A moins de deux mois des élections européennes, Emmanuel Macron publie ce mardi une tribune dans des journaux de tous les pays de l’Union européenne. Réaction de Patrick Martin-Genier, spécialiste des questions européennes et internationales, enseignant en droit public à Sciences-Po, administrateur de l’Association Jean Monnet.
En publiant une tribune dans toute la presse européenne, Emmanuel Macron reprend son bâton de pèlerin sur l’Europe.
L’Europe, c’est la marque de fabrique ou « l’ADN » du président de la République. Elu en 2017 dans un contexte de montée importante des partis populistes et nationalistes en Europe, il avait, lors de son élection, suscité un espoir considérable. Quelques mois après, il prononçait deux discours structurants sur l’Europe dont celui de la Sorbonne le 26 septembre 2017, dans lequel il annonçait un certain nombre de priorités et formulait des propositions précises.
Hélas, depuis l’année dernière, les nuages se sont amoncelés sur la scène européenne. On peut citer entre autre l’arrivée d’un gouvernement populiste en Italie, la montée de la violence en politique, de la xénophobie et de l’antisémitisme, un contexte douloureux qui rend difficile le débat politique serein, préalable indispensable pour la poursuite de la construction européenne. Par ailleurs, alors que le brexit n’est pas encore soldé, le couple franco-allemand bat de l’aile.

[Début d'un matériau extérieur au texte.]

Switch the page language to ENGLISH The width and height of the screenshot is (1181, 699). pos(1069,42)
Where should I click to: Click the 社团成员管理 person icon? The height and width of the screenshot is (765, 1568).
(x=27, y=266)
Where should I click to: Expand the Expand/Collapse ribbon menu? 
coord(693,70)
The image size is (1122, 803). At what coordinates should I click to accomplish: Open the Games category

Emmanuel Macron et Angela Merkel ont été très affaiblis sur la scène intérieure au cours de ces derniers mois, rendant encore plus difficile une vision commune et ambitieuse de l’Europe.
Alors que la crise des « gilets jaunes » n’est pas encore finie et que le grand débat national n’est pas encore clos, il était urgent pour le président français de repartir à l’offensive. C’est chose faite avec cette tribune publiée dans toute la presse européenne.

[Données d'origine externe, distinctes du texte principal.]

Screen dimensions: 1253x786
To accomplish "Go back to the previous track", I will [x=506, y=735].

On y sent l’idée européenne chevillée au cœur et son ambition pour l’Europe est intacte. Il lance de nouveau un certain nombre de propositions qui sont au nombre d’une dizaine, qui passe par la création de structures ou autres organismes telle l’agence de protections des démocraties, la banque européenne pour le climat ou encore un conseil européen pour l’innovation.
En s’adressant aux peuples européens, Emmanuel Macron n’ignore pas que ses propositions ne recevront pas nécessairement l’accord de ses pairs du Conseil européen.
Les évènements de ces derniers mois ont montré la forte réticence de certains Etats vis-à-vis des positions de la France et les désaccords sont importants qu’il s’agisse de la future politique agricole commune ou du budget de la zone euro dont certains ne veulent pas entendre.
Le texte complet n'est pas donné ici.